Прошло еще несколько таких же томительных дней, и жара сошла, спала; отмягчело, потянуло с «гнилого угла» северо-западного, подуло потом, заволокло; и всю ночь напролет ломился в ставни закрытые ветер, молнии трепетали испуганно, проникая в ночной, глухой, необоримый в ненастье сон, гром прокатывался, тревожил — но ни землю, измаянную жаждой, ни людей испугать уж, растревожить не мог, так заждалось все его, с такой отрадою слышали сквозь сон, как рушились, омывая все и вся, косые, ветром сносимые пласты ливня, как стегали снаружи по стенам завалинки, размывая и сновидения, размягчая человеческое и земное, утишая… И еще один из дней настал, памятный только тем, что были и такие: сырой, теплый был день, где-то солнце путалось, сквозило порою в облаках — ватно-мягких, расплывшихся, переполненных влагою, и то светлело и ветерок объявлялся, а то опять теплый начинал идти нетягостный дождик, ворошил воздух и траву, в листьях шепелявил, в обрызганных, с каждой тропки посвечивающих кустах, в лугах, где сыро и пахуче, и в парной благодати зелень всякая, где ни листика, ни единой травки лишней нет, и всему бы жить и жить без конца…
Шли по лугам они с матерью, вместе с тропинкою обходя-огибая тяжелой полные росой кусты, росой же ноги окропив, в виду рощиц, до каждой кривулины знакомых, и своих, напитанных влагою огородов, плоскогорий за рекою потемневших, омытых, распадков их, затопленных парным воздухом доверху, синеватыми дневными туманами. Шли среди июля, среди трав его, усмиренных сенокосом, созревших дней, среди сбывшегося — а то, что не сбылось, того нет и не было никогда, нигде.

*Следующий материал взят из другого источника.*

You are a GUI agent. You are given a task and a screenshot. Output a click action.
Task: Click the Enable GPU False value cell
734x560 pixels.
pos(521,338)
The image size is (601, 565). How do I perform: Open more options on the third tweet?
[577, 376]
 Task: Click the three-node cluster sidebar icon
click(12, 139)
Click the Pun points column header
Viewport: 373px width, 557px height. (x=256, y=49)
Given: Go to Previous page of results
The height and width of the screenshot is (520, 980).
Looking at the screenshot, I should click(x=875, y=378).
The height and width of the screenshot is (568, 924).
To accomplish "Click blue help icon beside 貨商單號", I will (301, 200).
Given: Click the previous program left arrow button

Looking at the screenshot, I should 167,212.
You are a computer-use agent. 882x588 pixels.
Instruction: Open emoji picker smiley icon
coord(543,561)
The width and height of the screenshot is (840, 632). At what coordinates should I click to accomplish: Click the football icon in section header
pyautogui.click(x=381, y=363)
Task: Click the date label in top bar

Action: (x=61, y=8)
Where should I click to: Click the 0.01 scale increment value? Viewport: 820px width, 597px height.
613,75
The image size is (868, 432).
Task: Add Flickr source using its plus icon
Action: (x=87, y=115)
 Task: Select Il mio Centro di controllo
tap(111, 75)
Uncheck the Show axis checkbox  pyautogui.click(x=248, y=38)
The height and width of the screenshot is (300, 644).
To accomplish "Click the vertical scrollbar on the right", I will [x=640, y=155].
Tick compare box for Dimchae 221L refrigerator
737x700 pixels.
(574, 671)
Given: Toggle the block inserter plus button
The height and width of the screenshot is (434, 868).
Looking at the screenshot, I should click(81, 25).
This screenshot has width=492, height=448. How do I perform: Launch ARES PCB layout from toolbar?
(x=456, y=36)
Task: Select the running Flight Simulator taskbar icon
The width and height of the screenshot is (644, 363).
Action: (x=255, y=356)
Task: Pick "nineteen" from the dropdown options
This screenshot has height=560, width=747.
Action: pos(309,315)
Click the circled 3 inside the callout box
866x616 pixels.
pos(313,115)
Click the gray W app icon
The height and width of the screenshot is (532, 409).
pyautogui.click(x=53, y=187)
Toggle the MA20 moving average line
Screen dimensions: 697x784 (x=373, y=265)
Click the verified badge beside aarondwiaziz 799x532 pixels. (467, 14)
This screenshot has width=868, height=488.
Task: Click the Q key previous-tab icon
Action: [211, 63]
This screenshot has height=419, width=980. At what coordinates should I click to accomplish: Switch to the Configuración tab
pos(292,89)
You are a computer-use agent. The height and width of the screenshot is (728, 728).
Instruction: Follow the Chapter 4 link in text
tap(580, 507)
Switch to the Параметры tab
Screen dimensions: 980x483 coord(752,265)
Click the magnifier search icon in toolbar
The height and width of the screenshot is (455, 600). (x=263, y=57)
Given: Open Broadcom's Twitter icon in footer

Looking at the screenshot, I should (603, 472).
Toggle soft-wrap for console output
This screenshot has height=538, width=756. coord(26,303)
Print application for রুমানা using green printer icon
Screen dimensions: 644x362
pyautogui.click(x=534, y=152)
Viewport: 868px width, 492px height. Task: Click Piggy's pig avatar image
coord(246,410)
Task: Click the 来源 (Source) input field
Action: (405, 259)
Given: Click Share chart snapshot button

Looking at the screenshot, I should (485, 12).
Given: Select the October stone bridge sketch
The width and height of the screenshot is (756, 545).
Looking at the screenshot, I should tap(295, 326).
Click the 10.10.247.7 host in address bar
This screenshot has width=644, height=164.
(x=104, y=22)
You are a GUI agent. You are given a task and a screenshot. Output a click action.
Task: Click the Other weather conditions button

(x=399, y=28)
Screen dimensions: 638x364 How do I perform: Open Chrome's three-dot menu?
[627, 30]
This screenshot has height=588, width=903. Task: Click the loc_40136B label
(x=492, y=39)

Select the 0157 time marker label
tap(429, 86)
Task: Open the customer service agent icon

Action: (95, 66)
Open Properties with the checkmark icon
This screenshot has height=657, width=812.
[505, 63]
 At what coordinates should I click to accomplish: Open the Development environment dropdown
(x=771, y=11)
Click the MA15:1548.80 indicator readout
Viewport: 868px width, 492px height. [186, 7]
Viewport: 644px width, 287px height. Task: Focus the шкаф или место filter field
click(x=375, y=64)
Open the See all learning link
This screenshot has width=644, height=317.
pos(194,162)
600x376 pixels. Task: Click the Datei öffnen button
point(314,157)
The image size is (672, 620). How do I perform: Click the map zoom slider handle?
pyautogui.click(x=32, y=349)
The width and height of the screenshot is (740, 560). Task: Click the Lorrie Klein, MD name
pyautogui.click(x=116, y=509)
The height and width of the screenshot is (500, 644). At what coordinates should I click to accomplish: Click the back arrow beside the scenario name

Не было двух старших сестер у матери — не могло быть, потому что день в день умерли в девчонках, так и не отведав жизни-то как следует, вымученные голодом до дна, от него уже не по-детски уставшие, — старшей тринадцать было и десять средней. Не было и мамани, сгасшей от болезней и трудов после войны. Вот брат — тот был и есть, потому как голод в фэзэушниках пережил и в войну уцелел тоже. Есть вон и полынь все та же дремучая на задах и по всяким земельным неудобиям — черт ее насеял, а скосить забыл…
В полынь эту, разросшуюся к осени, заползла она тогда, семилетняя, грезя уже не о хлебе, а о чем-то другом, теперь забытом; заползла в ее обманную горько-прохладную сень, потому как в избе запах измучил, оставшийся от сестриц, — а силенок выбраться из этой чащи не осталось… И стала душить ее полынь. Уж как она мучила, полынь, сухой порошащей пыльцой роток забивала, губы палила горечью последней, свои видения белые, страшные показывала и все звала, навалившись, зазывала куда-то — и почти задушила, зазвала… Еле нашла ее там маманя, последнюю, еле выходила. А других, сказывают, уже после там находили, не она одна заползала туда. Находили, полынью проводил их, малых, этот мир…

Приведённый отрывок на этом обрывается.